__PROVIDED TEXT__

####################

The Butler Medal was awarded by Major General Benjamin F. Butler to his United States Colored Troops.
The Artifact
A medal awarded by Major General Benjamin F. Butler to his United States Colored Troops.
Condition
The medal has some light wear, but retains great detail.
Details
In September 1864, Benjamin Butler’s Army of the James advanced to assault Richmond’s defenses, part of an attack ordered by Ulysses S. Grant in hopes of diverting Robert E. Lee’s attention from Grant’s intended movement against the Southside Railroad west of Petersburg. Butler sent his force forward in two wings on the morning of September 29. The right wing—comprising the X Corps plus a division of U.S. Colored Troops from the XVIII Corps—would focus on Confederate defenses atop New Market Heights, while the left wing—the balance of the XVIII Corps—advanced on Fort Harrison to the west. Ultimately, Butler’s attack drove the Confederates from their outer line of defenses, including Fort Harrison, and succeeded in distracting Lee, who in response to Butler’s action soon shifted 10,000 soldiers from the Petersburg defenses to reinforce Richmond.

####################

__DATA LISTING__
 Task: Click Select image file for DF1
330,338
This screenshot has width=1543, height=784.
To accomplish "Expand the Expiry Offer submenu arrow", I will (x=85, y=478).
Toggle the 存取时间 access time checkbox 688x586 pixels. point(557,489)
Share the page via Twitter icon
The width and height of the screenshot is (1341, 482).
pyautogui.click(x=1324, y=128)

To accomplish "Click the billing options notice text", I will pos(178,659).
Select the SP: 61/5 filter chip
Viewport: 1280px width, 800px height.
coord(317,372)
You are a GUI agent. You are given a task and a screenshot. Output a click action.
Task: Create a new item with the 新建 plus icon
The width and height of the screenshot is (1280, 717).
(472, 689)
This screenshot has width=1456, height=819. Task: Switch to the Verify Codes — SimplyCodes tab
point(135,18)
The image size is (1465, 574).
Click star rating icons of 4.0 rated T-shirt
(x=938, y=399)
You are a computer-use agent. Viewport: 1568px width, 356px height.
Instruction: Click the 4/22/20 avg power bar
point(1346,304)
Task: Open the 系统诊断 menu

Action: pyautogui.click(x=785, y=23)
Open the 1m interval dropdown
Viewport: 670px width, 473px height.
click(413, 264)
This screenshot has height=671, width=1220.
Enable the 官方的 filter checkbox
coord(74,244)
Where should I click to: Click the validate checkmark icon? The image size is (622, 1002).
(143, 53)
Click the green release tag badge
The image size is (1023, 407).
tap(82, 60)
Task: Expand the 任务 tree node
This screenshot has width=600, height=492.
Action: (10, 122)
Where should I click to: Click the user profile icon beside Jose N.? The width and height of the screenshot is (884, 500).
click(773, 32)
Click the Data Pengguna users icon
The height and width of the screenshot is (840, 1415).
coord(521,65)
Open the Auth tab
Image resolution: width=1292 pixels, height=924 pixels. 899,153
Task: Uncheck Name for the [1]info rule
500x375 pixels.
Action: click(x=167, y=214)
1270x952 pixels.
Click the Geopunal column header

####################

__WORK REQUEST 1__
Quote the stretch of the Butler Medal text from "The Butler Medal" through "retains great detail.".
__WORK REQUEST 2__
According to the Butler Medal text, how many soldiers did Lee shift from the Petersburg defenses to reinforce Richmond?
__WORK REQUEST 3__
Proceed with the Butler Medal text from the point at which it stops.

__RESPONSE BOX 1__
The Butler Medal was awarded by Major General Benjamin F. Butler to his United States Colored Troops.
The Artifact
A medal awarded by Major General Benjamin F. Butler to his United States Colored Troops.
Condition
The medal has some light wear, but retains great detail.

__RESPONSE BOX 2__
10,000 soldiers.

__RESPONSE BOX 3__
During the fighting for New Market Heights, the African-American troops of Butler’s command distinguished themselves. Butler, a longtime abolitionist and champion of enlisting black men in the Union army, had had a purpose in involving his USCT soldiers so heavily in the attack: “I determined … to demonstrate the fact of the value of the negro as a soldier,” he later wrote. Fourteen USCT soldiers earned the Medal of Honor for their actions that day. To further recognize their bravery, Butler had this solid silver medal created, one of several hundred he presented the next year to USCT veterans of New Market Heights. The front of the medal—which is suspended from a red, white, and blue ribbon, with an oak leaf pin that reads “Army of the James”—depicts black troops moving forward in battle below the Latin phrase “FERRO IIS LIBERTAS PERVENIET,” or “Liberty came to them by the sword.” The back of the medal is inscribed “Campaign Before Richmond, 1864” and “Distinguished for Courage.”
Quotable
In his 1892 autobiography, Butler wrote about creating the medal: “I had done for the negro soldiers, by my own order, what the government has never done for its white soldiers—I had a medal struck of like size, weight, quality, fabrication and intrinsic value with those which Queen Victoria gave with her own hand to her distinguished private soldiers of the Crimea…. These I gave with my own hand, save where the recipient was in a distant hospital wounded…. Since the war I have been fully rewarded by seeing the beaming eye of many a colored comrade as he drew the medal from the innermost recesses of its concealment to show me.”
Price
$45,000 (realized at Dallas, Texas, in December 2020). “This exceptionally historic medal is eagerly sought by militaria, Civil War, and black history collectors, many of whom have spent a lifetime in fruitless pursuit of a specimen,” a Heritage Auctions representative noted at the time.